言葉の通じない医師が何事かを説明した後、お子さんに注射を打とうとしたとして、とっさに「息子にはアレルギーがある」と、外国語で伝えることはできるでしょうか。
かく言うガイドも、何年か前に中耳炎が治りかけた娘を米国のサマーキャンプに連れて行き、いかにして先生に「娘は中耳炎で抗生物質を飲んでおり、プールには参加させないでほしい」と伝えるか、しばし考えた事があります。

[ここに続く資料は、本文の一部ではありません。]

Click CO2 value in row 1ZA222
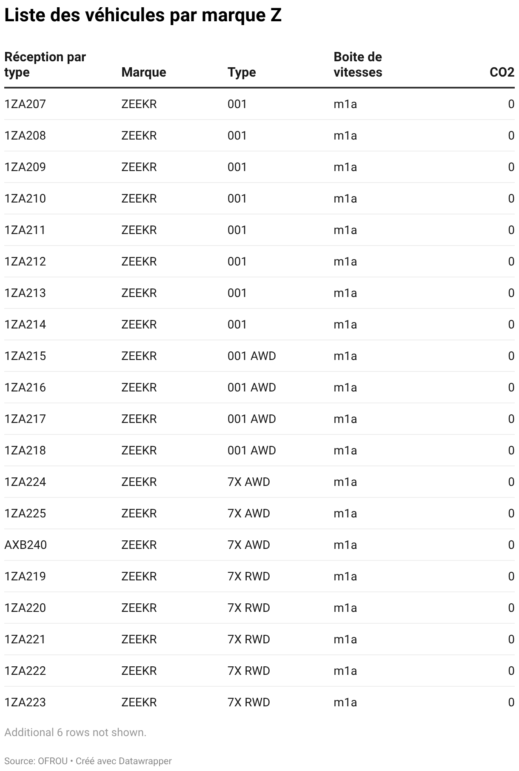The width and height of the screenshot is (519, 771). [511, 671]
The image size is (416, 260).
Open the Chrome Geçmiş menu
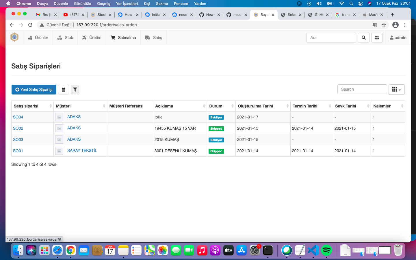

「中耳炎」って、なんて言うんだっけ?「抗生物質」は?正確な発音は?
その子が持っているアレルギー、病歴、現在飲んでいる薬の種類などを正確に伝えられなかったがために、トラブルとなってつらい思いをするのは子供。英語圏ならまだしも、なかなか日本では触れる機会の少ない言語の国では、お母さん達のプレッシャーも相当なものです。
外国語の母子手帳があれば……
新生児を抱えて海外に渡ったあるお母さんは、その国の乳児検診で
「わが国の標準的な赤ん坊よりも小さい。栄養失調ではないか」
と言われ、ひどく悩んでしまったとか。日本人としては標準的にすくすく育っている赤ちゃんなのに、こういう摩擦もあるのです。日本人の赤ちゃんの平均的な成長曲線が書かれたものがあれば、きっとその保健婦さんを説得することもできたでしょう。
また、国によって義務とされている予防接種の種類もまちまち。日本でどれを受けた事があり、どれは未接種であるかをきちんとその国の言語で記録したものがあれば、お母さんにはどんなに心強いでしょう。
そこで、財団法人母子衛生研究会では、海外で言葉や文化の違いに戸惑いながらも、がんばっている日本人ママ達の「海外で使える母子手帳が欲しい」と切望する声の高まりに答え、二ヶ国語併記(英語、スペイン 語、ポルトガル語、ハングル、中国語、タイ語、インドネシア語、 タガログ語の8冊)の母子健康手帳を発行し、その普及のためのキャンペーンを国内、海外で実施しています。